We need a body (the USPSTF) which objectively and unbiasedly evaluates data and science and makes recommendations based on that. Then decision-making bodies such as medical coverage advisory committees for insurance companies or Medicare and corporate benefits managers will decide what is actually covered. We also have to recognize that voluntary health organizations and specialty medical societies have vested biases in how they evaluate data and scientific evidence, often giving recommendations that are more expansive than warranted by the available evidence.
Instead of complaining about the high cost of care in the US and then saying that for any individual patient (and in this case for the population) cost should not be a consideration, cost considerations should be a component of what is covered, given our limited resources. Population medicine practiced by the USPSTF is an important input, but once again brings up the Rose paradox - what benefits a large population does not always benefit individuals. And moving the median is often more beneficial to populations, while attending to the extremes benefits individuals but doesn't necessarily move the median.
- by Halley Faust,MD, MPH on Nov 27, 2009 at 1:19 PM | link
Reading Dr. Caplan's commentary alone, one might come away with the impression the US Preventive Services Task Force merely provided a nerdy review of "bland data", without expressly acknowledging how values help steer individuals to decisions that are "right" for them. The content of the report is available for anyone who wishes to see it, and it belies such an impression.

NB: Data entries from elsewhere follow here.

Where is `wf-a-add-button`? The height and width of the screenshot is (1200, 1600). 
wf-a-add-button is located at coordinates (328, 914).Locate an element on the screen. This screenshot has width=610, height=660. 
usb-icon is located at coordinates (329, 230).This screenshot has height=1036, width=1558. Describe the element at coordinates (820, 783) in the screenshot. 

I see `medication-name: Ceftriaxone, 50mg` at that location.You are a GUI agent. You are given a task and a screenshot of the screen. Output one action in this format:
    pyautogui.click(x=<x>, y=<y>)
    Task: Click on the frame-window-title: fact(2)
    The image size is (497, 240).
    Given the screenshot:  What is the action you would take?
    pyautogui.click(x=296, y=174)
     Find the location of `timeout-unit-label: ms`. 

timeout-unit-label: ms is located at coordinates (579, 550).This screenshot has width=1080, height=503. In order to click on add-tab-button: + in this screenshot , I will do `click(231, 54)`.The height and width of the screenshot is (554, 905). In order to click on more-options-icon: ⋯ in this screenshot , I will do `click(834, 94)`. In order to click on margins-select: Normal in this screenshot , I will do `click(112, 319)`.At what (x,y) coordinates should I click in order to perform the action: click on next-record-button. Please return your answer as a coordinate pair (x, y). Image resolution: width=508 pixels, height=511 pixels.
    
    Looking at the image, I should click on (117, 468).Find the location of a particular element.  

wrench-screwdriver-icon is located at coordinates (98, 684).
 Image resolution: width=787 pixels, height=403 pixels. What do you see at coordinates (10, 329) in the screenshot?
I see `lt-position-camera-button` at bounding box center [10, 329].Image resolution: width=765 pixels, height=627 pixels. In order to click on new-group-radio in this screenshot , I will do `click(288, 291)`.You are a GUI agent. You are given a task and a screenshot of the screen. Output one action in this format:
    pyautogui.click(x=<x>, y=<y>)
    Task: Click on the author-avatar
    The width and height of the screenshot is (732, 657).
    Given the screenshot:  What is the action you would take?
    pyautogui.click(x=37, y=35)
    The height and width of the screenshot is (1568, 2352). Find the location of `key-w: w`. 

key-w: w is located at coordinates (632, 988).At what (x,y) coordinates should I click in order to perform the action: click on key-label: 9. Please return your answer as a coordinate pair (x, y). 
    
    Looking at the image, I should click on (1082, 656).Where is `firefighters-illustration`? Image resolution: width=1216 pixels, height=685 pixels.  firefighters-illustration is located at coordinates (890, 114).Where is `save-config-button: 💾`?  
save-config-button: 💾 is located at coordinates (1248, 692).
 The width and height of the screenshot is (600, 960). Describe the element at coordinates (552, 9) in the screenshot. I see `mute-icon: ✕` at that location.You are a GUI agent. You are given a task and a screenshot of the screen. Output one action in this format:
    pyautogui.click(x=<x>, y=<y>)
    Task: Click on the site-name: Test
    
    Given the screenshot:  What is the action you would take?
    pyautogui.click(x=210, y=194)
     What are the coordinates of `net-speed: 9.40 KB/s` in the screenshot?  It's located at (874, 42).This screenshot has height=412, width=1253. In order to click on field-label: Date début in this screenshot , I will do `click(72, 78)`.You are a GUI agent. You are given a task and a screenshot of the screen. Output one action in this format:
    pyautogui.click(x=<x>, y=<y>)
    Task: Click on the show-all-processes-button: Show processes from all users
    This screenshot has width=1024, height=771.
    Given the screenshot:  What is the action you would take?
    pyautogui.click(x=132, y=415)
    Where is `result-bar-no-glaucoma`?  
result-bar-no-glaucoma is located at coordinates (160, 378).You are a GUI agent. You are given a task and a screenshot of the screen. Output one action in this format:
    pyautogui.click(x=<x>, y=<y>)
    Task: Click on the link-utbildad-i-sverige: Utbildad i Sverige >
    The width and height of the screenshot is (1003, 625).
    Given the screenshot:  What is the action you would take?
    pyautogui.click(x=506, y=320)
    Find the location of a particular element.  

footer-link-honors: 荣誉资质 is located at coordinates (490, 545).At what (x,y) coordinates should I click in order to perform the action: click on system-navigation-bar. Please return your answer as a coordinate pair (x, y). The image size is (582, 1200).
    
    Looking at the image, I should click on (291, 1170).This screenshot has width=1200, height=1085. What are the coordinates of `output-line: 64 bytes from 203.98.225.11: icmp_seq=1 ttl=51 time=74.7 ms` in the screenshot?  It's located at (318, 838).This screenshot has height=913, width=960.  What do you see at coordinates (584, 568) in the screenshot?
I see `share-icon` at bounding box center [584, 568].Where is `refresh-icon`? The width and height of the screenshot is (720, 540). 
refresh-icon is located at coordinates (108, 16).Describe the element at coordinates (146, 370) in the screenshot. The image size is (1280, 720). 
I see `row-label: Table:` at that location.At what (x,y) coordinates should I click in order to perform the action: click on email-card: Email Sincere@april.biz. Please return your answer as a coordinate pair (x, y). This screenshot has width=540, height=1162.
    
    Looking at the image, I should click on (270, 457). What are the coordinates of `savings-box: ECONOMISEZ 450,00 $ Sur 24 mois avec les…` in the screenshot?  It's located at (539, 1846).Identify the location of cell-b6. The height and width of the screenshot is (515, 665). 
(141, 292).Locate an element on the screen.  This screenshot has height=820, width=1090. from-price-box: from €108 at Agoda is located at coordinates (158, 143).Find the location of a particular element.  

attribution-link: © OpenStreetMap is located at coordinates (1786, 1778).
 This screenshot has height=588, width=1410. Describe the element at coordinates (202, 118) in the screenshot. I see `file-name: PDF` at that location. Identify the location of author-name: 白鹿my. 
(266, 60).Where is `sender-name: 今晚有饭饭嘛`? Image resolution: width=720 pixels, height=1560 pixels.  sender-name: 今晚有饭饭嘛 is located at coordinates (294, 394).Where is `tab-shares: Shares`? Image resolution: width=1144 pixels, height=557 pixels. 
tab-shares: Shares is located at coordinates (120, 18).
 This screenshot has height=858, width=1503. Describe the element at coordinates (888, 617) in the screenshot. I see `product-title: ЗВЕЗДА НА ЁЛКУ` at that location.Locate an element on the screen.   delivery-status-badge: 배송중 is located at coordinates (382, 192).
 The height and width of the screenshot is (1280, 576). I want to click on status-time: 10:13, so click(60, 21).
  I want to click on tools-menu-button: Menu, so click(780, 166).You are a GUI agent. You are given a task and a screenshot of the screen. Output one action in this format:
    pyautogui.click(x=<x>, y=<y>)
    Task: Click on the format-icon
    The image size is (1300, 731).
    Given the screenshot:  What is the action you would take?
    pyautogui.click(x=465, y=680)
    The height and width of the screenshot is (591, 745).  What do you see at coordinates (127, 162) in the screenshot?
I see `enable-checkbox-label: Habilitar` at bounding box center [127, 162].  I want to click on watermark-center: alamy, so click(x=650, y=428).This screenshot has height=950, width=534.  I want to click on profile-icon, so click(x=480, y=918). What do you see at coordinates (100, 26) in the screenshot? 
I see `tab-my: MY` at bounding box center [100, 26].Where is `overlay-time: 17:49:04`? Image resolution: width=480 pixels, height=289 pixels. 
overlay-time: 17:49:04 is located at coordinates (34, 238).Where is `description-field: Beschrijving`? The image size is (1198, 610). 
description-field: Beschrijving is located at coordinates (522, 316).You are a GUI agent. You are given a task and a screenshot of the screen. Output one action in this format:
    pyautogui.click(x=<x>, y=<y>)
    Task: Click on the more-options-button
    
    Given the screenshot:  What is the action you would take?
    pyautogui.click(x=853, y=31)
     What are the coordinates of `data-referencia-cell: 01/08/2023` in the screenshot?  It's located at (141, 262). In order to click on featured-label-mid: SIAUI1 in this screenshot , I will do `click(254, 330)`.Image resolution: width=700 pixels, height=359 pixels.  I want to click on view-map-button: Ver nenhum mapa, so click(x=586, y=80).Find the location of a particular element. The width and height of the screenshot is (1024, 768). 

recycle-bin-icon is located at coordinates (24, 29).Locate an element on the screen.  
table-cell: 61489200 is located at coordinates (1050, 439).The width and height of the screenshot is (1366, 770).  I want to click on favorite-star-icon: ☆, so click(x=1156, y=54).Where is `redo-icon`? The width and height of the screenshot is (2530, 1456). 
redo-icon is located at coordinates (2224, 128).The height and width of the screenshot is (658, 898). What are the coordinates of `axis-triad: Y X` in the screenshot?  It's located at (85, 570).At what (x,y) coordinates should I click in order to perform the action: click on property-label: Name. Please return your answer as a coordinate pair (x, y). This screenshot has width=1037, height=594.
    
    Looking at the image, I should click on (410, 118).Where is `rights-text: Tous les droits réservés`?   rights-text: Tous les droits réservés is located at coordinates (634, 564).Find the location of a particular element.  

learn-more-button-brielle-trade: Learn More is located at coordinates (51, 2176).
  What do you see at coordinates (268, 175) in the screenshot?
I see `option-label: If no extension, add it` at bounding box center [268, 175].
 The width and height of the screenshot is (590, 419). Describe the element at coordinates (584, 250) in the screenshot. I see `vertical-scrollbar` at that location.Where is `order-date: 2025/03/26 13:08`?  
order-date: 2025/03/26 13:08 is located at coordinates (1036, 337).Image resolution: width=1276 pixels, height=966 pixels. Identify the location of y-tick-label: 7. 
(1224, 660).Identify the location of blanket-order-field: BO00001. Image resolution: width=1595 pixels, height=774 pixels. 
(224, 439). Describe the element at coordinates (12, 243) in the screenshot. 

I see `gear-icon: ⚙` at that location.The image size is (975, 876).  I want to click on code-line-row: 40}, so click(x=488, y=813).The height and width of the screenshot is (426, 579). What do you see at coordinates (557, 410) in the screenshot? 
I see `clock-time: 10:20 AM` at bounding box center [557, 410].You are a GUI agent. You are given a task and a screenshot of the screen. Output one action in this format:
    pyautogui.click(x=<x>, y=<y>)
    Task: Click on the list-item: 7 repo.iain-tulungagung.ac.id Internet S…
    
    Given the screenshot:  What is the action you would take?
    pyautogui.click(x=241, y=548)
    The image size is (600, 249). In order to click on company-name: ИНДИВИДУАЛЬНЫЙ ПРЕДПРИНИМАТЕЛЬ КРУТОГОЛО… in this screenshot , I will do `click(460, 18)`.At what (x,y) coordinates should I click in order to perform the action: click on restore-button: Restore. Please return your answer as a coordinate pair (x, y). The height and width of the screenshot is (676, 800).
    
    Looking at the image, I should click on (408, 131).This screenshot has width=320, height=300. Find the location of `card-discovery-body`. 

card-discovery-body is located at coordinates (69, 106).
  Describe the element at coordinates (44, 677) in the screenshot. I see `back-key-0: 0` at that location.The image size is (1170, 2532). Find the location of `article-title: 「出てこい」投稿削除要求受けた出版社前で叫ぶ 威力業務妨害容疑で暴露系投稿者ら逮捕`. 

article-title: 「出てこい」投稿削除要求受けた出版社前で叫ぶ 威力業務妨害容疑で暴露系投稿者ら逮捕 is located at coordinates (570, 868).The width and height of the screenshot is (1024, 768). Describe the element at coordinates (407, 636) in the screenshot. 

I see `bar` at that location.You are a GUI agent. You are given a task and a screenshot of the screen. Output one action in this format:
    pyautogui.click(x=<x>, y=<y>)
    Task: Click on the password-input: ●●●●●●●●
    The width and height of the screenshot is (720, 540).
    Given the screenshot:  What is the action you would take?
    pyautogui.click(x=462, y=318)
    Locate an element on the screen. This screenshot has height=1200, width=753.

http://www.ahrq.gov/clinic/uspstf09/breastcancer/brcanrs.htm
What the Task Force states is that the evidence is not so strong as to support a "routine" screening practice for all women in the age range of 40 to 49. The report offers ample detail regarding both the narrow but actual potential benefits and significant risk of harm from "routine" mammography in this age group.
The second sentence of the report, however, should be hard to miss. It offers a strong articulation of how individual patients and their physicians need to make "right" decisions in light of their values and their personal estimation of risks and benefits. It says,
"The decision to start regular, biennial screening mammography before the age of 50 years should be an individual one and take patient context into account, including the patient's values regarding specific benefits and harms."
I can't think of a more direct and appropriate description of how to make an important, but difficult, clinical decision, where benefits and harms stack both ways. To me at least, this statement eloquently acknowledges the necessity of individual judgment toward that which is "right", and not merely "accurate". It is unfortunate that this element of the Task Force's report was overshadowed.